In 1801, Duarte’s future parents, Juan José Duarte and Manuela Díez Jiménez, emigrated from the Spanish colony on Hispaniola to Mayagüez, Puerto Rico. They were evading the imposition of French rule over the eastern side of the island. This transformation of the island’s colonial experience became apparent when Toussaint Louverture, governor of the French colony of Saint Domingue (which occupied the western side) took control of the Spanish side as well. At the time, France and Saint Domingue were going through exhaustive social movements, namely, the French and the Haitian revolutions (French Revolution and Haitian Revolution).

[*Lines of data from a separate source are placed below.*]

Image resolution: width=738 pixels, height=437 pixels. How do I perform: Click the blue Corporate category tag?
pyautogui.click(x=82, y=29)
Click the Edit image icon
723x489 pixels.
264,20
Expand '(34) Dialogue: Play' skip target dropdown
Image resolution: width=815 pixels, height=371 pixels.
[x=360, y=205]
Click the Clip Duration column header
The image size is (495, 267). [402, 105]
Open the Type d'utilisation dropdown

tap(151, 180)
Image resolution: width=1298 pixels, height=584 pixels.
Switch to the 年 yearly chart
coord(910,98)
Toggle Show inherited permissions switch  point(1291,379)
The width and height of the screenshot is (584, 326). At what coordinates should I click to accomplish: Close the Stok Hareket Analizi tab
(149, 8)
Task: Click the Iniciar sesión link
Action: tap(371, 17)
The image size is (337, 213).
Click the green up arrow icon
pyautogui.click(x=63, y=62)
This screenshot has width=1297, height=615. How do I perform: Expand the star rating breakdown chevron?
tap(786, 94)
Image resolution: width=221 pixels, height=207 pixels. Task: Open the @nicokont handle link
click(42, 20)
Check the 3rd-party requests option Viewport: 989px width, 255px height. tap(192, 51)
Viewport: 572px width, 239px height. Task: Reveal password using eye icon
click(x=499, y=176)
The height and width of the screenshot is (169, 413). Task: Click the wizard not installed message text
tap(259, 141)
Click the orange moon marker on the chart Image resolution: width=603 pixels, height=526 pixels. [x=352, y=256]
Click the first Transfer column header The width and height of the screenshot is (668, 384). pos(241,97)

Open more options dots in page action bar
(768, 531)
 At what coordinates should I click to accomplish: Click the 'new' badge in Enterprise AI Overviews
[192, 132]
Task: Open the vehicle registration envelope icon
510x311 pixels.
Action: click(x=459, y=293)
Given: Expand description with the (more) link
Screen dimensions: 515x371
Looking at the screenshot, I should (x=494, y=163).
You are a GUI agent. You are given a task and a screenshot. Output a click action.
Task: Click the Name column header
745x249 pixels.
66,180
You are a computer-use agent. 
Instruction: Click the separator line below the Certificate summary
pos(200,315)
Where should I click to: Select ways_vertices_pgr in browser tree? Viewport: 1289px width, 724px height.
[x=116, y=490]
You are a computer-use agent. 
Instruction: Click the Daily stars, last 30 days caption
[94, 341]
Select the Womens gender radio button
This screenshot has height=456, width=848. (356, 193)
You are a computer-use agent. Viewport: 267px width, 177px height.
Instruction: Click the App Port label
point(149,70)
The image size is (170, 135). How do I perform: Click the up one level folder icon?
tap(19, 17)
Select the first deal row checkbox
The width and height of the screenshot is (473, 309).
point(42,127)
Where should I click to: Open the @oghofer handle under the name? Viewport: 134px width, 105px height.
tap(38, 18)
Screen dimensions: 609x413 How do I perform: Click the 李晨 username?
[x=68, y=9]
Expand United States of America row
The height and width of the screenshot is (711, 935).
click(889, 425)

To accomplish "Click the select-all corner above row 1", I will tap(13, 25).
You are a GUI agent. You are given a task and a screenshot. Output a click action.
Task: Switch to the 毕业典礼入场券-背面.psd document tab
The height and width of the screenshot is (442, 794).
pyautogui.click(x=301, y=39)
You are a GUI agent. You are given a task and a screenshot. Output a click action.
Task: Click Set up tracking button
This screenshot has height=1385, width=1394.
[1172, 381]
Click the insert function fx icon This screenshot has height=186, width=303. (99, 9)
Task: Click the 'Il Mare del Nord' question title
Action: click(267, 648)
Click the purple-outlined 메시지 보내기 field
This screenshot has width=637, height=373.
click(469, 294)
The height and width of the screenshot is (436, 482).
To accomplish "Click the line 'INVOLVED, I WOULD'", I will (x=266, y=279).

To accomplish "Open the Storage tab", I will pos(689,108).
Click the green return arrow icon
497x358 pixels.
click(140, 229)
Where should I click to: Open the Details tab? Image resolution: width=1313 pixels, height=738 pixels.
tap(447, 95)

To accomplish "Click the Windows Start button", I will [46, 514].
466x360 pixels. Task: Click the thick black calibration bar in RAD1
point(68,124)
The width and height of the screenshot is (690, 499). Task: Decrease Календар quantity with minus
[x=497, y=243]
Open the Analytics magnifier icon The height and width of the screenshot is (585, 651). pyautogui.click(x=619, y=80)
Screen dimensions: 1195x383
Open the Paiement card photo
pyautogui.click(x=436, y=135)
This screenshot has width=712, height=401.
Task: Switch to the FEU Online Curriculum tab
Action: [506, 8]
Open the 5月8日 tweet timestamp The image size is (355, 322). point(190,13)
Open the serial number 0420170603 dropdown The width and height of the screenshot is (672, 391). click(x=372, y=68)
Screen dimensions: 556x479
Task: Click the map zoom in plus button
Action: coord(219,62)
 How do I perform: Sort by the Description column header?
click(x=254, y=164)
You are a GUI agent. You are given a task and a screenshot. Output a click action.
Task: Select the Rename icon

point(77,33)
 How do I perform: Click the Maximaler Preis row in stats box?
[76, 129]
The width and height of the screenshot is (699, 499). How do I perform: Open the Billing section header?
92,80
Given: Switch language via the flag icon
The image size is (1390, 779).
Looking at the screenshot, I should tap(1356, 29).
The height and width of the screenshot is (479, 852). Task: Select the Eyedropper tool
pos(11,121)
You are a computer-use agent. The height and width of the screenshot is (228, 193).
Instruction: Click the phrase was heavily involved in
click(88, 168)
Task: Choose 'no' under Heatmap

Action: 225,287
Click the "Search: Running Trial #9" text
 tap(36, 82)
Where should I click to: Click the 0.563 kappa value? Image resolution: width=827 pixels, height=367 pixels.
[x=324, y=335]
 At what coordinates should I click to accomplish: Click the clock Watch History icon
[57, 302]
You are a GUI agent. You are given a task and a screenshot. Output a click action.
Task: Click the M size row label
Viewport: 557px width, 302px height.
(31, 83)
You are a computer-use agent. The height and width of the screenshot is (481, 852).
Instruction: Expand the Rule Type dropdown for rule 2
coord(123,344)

In occupying the Spanish side the legendary Black governor was following the indications accorded by the governments of France and Spain in the Peace of Basel signed in 1795. Upon arrival in Santo Domingo, Louverture immediately restricted slavery (complete abolition of slavery on the eastern Hispaniola will come in 1822), and in addition began converting the old Spanish colonial institutions into French Revolutionary venues of liberal government. Although expected and legally proper since 1795, this change of colonial masters prompted many Whites, like the Duartes, to take flight toward neighboring Spanish colonies. Puerto Rico was still a Spanish colony, and Mayagüez, being so close to Hispaniola, just across the Mona Passage, had become a refuge for the like of the Duartes and those Spanish colonists who did not accept the new French rule. Most scholars assume that the Duartes’ first son, Vicente Celestino, was born here at this time on the eastern side of the Mona Passage. The family returned to Santo Domingo in 1809, however, after the success of the War of Reconquista (Santo Domingo) when the eastern side of Hispaniola was, once again, a Spanish colony, albeit, one with little attention from the metropolis, and thus the name “España Boba.” They took up residence on the western bank of the Ozama River, in the La Atarazana zone, which today is within the municipal limits of the Dominican Capital, Santo Domingo, where Juan Pablo was born in January 26, 1813.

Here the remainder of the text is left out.